All of lore.kernel.org
 help / color / mirror / Atom feed
From: Umesh Nerlige Ramappa <umesh.nerlige.ramappa@intel.com>
To: Kamil Konieczny <kamil.konieczny@linux.intel.com>,
	<igt-dev@lists.freedesktop.org>
Subject: Re: [igt-dev] [PATCH i-g-t] i915/hangman: Fix gt hang/error tests
Date: Thu, 28 Jul 2022 08:14:44 -0700	[thread overview]
Message-ID: <YuKn5AVrKvs/GeFl@orsosgc001.jf.intel.com> (raw)
In-Reply-To: <YuKkaYMLfgKZHchH@kamilkon-desk1>

On Thu, Jul 28, 2022 at 04:59:53PM +0200, Kamil Konieczny wrote:
>Hi Umesh,
>
>On 2022-07-28 at 01:15:59 +0000, Umesh Nerlige Ramappa wrote:
>> gt-engine-hang and gt-engine-error tests were still using reset=2
>> setting so that ended up just doing an engine reset. Fix the tests so
>> that they actually do the gt specific reset and set the expectations
>> correctly.
>>
>> In some rare failures, some of the background spinners show up as
>> innocent and keep spinning after the hang recovery. This can only happen
>> if the spinners did not start for some reason. Check that the spinners
>> actually started before submitting a hanging batch.
>>
>> For engine specific hang, only one context is marked guilty, but for a
>> gt hang all contexts are marked guilty. Check for different expected
>> behavior for engine vs. gt reset.
>>
>> v2:
>> - gt-reset resets all contexts on all engines. The execlist implementation
>>   of gt-engine-* tests expected that a preemptible background spinner
>>   running on the target engine should be marked innocent. While i915 can
>>   mark such a context for execlist mode, GuC scheduling does not guarantee
>>   that the background spinner can be marked as innocent.
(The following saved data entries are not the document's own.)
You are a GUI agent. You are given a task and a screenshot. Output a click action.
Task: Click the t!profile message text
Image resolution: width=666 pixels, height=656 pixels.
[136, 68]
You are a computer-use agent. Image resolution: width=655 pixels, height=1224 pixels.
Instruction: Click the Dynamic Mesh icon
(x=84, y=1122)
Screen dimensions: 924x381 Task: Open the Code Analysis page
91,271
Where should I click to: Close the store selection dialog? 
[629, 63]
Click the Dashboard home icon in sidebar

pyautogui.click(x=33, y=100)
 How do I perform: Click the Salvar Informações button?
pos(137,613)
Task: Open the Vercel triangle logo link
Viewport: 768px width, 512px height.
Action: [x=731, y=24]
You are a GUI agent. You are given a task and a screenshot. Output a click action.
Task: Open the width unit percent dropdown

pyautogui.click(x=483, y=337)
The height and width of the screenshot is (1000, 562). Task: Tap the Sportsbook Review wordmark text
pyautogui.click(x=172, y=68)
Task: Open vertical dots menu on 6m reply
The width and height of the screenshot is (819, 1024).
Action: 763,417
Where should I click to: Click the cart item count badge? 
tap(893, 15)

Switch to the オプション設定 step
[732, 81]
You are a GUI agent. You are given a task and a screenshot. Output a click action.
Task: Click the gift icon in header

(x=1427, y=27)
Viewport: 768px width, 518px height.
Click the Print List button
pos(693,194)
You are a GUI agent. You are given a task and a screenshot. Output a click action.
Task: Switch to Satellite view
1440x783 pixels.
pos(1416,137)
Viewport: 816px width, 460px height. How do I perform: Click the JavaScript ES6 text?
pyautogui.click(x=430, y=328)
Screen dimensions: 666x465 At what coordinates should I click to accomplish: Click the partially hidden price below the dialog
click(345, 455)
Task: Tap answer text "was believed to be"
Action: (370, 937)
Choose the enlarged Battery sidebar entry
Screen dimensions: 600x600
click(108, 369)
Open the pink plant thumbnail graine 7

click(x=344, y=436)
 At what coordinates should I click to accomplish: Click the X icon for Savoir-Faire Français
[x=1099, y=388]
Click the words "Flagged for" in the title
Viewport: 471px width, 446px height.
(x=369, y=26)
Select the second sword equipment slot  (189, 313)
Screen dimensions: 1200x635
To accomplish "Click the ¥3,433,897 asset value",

Since the state
>>   of the background spinner depends on the scheduling backend, do no
>>   validate the state of the background spinner for the target engine.
>>
>> Signed-off-by: Umesh Nerlige Ramappa <umesh.nerlige.ramappa@intel.com>
>> ---
>>  tests/i915/i915_hangman.c | 84 ++++++++++++++++++++++++---------------
>>  1 file changed, 53 insertions(+), 31 deletions(-)
>>
>> diff --git a/tests/i915/i915_hangman.c b/tests/i915/i915_hangman.c
>> index c7d69fdd..d7b173ab 100644
>> --- a/tests/i915/i915_hangman.c
>> +++ b/tests/i915/i915_hangman.c
>> @@ -295,9 +295,15 @@ static void context_unban(int fd, unsigned ctx)
>>  	gem_context_set_param(fd, &param);
>>  }
>>
>> +enum reset_type {
>> +	GT_RESET = 1,
>> +	ENGINE_RESET = 2,
>> +};
>> +
>>  static void
>>  test_engine_hang(const intel_ctx_t *ctx,
>> -		 const struct intel_execution_engine2 *e, unsigned int flags)
>> +		 const struct intel_execution_engine2 *e, unsigned int flags,
>> +		 enum reset_type reset)
>>  {
>>  	const struct intel_execution_engine2 *other;
>>  	const intel_ctx_t *local_ctx[GEM_MAX_ENGINES];
>> @@ -309,6 +315,7 @@ test_engine_hang(const intel_ctx_t *ctx,
>>  	igt_skip_on(flags & IGT_SPIN_INVALID_CS &&
>>  		    gem_engine_has_cmdparser(device, &ctx->cfg, e->flags));
>>
>> +	igt_assert(reset == GT_RESET || reset == ENGINE_RESET);
>>  	/*
>>  	 * Fill all engines with background load.
>>  	 * This verifies that independent engines are unaffected and gives
>> @@ -324,7 +331,10 @@ test_engine_hang(const intel_ctx_t *ctx,
>>  				      .ahnd = ahndN,
>>  				      .ctx = local_ctx[num_ctx],
>>  				      .engine = other->flags,
>> -				      .flags = IGT_SPIN_FENCE_OUT);
>> +				      .flags = IGT_SPIN_FENCE_OUT |
>> +					       IGT_SPIN_POLL_RUN);
>> +		igt_spin_busywait_until_started(spin);
>> +
>>  		num_ctx++;
>>
>>  		igt_list_move(&spin->link, &list);
>> @@ -344,14 +354,43 @@ test_engine_hang(const intel_ctx_t *ctx,
>>  	igt_assert_eq(sync_fence_status(spin->out_fence), -EIO);
>>  	igt_spin_free(device, spin);
>>
>> -	/* But no other engines/clients should be affected */
>> -	igt_list_for_each_entry_safe(spin, next, &list, link) {
>> +	/*
>> +	 * engine-engine-hang: Other engines/clients should not be affected for
>> +	 * engine reset, so innocent contexts complete successfully once the
>> +	 * spinner is ended.
>> +	 *
>> +	 * gt-engine-hang: All engines/clients are guilty and complete with a
>> +	 * -EIO fence status, however the background task that was submitted to
>> +	 * the target engine is innocent and is expected to complete
>> +	 * successfully.
>> +	 */
>
>imho we should keep test for execlist behaviour. It is not clear
>why background task survives ? You stated "All ... are guilty" ?
>Isn't this a race between completing and resetting GT ?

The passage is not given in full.